Snyder's five-chaptered arc My Own Worst Enemy which focused on Two Face/Harvey Dent had been an off-beat, kooky spectacle of an action-adventure story which had amusing hijinks and colorful sequences to match it as illustrated by Kick Ass artist John Romita Jr. It had been a wonderful ride with a rather neatly tied ending that made sense yet also not nearly as satisfactory as one would hope. That being said, I was ready to embark on Snyder's new arc which would have another Bat-villain as a focal point and this time it's Mr. Freeze. Imagine my gleeful surprise to discover that the artist for this issue is no other than Jock whom Snyder had collaborated with in one of my favorite Batman volumes of all time, The Black Mirror. 

The immediate change in the tonal approach for this issue's narrative (an atmospherically bleak and gothic vibe) was unexpected but most welcome on my end because this is the Scott Snyder I'm more accustomed to whenever he's writing a Batman story.
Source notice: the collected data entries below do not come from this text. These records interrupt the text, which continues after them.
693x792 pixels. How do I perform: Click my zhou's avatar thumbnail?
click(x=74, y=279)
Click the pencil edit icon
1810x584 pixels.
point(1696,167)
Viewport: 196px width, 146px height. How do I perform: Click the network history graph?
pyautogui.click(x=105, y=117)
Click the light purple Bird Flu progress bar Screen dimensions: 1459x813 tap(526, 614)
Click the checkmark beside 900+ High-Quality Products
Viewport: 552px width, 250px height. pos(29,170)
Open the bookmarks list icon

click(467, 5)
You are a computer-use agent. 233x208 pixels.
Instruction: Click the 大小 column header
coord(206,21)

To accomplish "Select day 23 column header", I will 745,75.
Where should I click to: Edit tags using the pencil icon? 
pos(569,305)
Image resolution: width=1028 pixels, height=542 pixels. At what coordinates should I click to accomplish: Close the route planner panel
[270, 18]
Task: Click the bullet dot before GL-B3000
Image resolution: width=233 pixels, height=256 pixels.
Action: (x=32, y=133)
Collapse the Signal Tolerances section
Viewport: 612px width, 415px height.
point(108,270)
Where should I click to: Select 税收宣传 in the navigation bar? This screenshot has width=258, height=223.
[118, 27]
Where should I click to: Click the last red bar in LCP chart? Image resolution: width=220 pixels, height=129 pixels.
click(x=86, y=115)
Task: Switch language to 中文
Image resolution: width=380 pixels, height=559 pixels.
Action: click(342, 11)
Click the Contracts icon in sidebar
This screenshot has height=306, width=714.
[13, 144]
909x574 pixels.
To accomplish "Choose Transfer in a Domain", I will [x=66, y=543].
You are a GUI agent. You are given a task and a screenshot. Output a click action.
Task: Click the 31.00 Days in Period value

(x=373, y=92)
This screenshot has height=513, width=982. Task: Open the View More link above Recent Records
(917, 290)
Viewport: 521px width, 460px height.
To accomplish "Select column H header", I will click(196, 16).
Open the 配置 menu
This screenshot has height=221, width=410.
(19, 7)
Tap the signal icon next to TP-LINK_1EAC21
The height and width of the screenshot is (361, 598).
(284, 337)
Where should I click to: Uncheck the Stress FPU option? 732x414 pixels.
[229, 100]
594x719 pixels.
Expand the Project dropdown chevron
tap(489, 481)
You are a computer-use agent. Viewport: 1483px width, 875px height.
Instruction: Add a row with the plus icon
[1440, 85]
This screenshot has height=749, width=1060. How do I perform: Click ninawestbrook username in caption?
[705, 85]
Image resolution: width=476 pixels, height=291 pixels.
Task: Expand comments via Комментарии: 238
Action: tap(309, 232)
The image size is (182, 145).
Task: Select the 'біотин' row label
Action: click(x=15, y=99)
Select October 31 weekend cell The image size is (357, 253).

Combine that with the staggering breadth of Jock's lingeringly creepy illustrations about ice and zombies and you got the perfect ambiance for a ghost story. There was nothing specifically paranormal going on for Ends of the Earth but it's also recognizably a Frankenstein-eque story. Mr. Freeze brought back to life dozens of cryogenically frozen people to do his bidding as Batman ventured to the Arctic Circle to hopefully put a stop to nefarious plans. At the center of it all was Nora, Mr. Freeze's beloved, whom he still wished to wake up someday. Batman tried his best to convince Freeze not to go through his diabolical machinations for the sake of the only person he had ever truly given a damn about. It's all very touching until one remembers something.

And that's no other than the fact that DC rewrote the backstory regarding this couple. In current comics continuity, Nora was no longer Victor's legal wife; in fact she was just a woman he was pining over and so this meant that the 'love' was unrequited on his end. And it's quite frankly a disrespectfully dumb rewrite of what used to be such a moving story about a desperate husband driven to desperate measures in order to save his wife that he was willing to cryogenically freeze her for a while until there was a cure for her disease. Nora was Victor's last piece of humanity; the only one who can possibly thaw the ice in his heart once she is awaken. To remove the 'married couple' dynamic from their story now reduces Mr. Freeze as nothing more than a deranged stalker willing to do whatever it takes to gain the affection of a woman whom he has no personal history with unlike in the story as featured in Batman: The Animated Series, Heart Of Ice. That remains to be hands-down the best Mr. Freeze origin story.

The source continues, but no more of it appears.